At least one of the teenagers is thought to be the leader of Lapsus$, a cybercrime ring which has previously hacked Microsoft, Samsung, and Nvidia, according to Bloomberg’s sources. City of London police have arrested seven people in connection to the Lapsus$ probe.

Attempting to explain its eagerness to fork over customer data, Apple referred Bloomberg to a section of its enforcement guidelines stating a “supervisor for the government or law enforcement agent who submitted the request may be contacted and asked to confirm to Apple that the emergency request was legitimate.”

Meta insisted it reviewed all such requests for “legal sufficiency” and claimed to use “advanced systems and processes to validate law enforcement requests and detect abuse.” 

According to spokesman Andy Stone, the company also blocks “known compromised accounts from making requests” and works with law enforcement to respond to “incidents involving suspected fraudulent requests, as we have done in this case.” 

Snap declined to comment beyond a statement pointing out that the company has safeguards to block fraudulent requests.

The social media firms are ultimately the victims of law enforcement’s lust for information, given how often such agencies request private details from online platforms.
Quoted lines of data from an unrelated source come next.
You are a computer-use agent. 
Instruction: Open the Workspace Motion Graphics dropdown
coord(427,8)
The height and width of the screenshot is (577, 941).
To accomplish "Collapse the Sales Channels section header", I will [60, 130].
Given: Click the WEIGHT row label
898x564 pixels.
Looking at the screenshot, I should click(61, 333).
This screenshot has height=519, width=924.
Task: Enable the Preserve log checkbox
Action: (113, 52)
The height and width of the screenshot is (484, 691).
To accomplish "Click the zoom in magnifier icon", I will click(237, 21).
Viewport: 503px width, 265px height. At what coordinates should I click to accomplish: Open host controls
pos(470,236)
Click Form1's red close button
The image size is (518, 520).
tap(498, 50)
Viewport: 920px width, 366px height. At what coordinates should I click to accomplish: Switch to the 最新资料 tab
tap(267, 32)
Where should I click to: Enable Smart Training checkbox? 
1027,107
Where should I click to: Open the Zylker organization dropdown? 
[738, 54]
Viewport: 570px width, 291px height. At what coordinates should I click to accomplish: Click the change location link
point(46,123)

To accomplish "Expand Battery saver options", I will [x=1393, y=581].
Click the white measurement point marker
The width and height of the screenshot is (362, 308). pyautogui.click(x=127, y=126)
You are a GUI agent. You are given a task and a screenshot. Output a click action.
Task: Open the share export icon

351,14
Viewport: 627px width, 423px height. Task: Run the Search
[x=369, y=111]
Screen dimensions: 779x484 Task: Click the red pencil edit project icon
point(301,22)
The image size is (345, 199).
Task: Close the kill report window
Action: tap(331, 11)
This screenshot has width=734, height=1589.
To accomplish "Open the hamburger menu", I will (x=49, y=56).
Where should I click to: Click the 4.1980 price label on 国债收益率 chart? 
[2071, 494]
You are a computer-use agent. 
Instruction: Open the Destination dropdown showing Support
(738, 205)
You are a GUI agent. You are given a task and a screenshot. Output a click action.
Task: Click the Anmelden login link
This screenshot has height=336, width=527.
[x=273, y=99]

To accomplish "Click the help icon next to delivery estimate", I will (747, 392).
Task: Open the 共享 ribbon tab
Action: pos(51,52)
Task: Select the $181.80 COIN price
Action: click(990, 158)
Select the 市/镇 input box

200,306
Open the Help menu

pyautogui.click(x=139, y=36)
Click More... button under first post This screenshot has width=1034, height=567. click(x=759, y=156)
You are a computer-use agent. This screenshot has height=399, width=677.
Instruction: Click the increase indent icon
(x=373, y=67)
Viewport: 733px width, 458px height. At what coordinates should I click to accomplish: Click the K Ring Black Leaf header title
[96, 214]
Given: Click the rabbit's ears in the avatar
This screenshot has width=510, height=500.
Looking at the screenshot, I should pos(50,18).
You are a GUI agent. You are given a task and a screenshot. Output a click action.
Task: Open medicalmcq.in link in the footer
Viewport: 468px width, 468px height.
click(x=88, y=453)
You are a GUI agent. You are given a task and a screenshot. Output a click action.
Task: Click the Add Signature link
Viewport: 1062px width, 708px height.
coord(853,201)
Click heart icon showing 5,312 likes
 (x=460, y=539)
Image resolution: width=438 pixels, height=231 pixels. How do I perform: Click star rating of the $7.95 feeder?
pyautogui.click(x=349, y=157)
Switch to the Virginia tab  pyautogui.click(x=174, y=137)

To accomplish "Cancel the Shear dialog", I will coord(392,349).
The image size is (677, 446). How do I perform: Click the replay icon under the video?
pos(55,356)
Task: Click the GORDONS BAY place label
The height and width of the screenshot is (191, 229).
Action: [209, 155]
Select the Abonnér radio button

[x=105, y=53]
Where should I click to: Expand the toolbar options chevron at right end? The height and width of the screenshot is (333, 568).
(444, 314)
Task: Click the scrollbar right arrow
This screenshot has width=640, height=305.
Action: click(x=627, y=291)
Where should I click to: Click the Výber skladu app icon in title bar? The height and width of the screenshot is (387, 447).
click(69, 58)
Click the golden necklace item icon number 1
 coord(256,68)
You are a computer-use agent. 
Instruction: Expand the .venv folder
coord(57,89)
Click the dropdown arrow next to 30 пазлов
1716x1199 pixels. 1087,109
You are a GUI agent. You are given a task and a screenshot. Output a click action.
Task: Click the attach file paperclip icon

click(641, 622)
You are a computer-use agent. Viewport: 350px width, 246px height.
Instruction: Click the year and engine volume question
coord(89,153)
Apple provides data in response to a whopping 93% of emergency requests, while Meta reportedly accedes to 77%.

This particular scam began around January 2021, two of the sources claimed, explaining the hackers targeted tech firms via hacked email domains belonging to law enforcement agencies located in several countries, forged with the effort to make them look legitimate. Sometimes they even included real stolen signatures, which can be obtained on dark web marketplaces for as little as $10, according to Gene Yoo of cybersecurity firm Resecurity.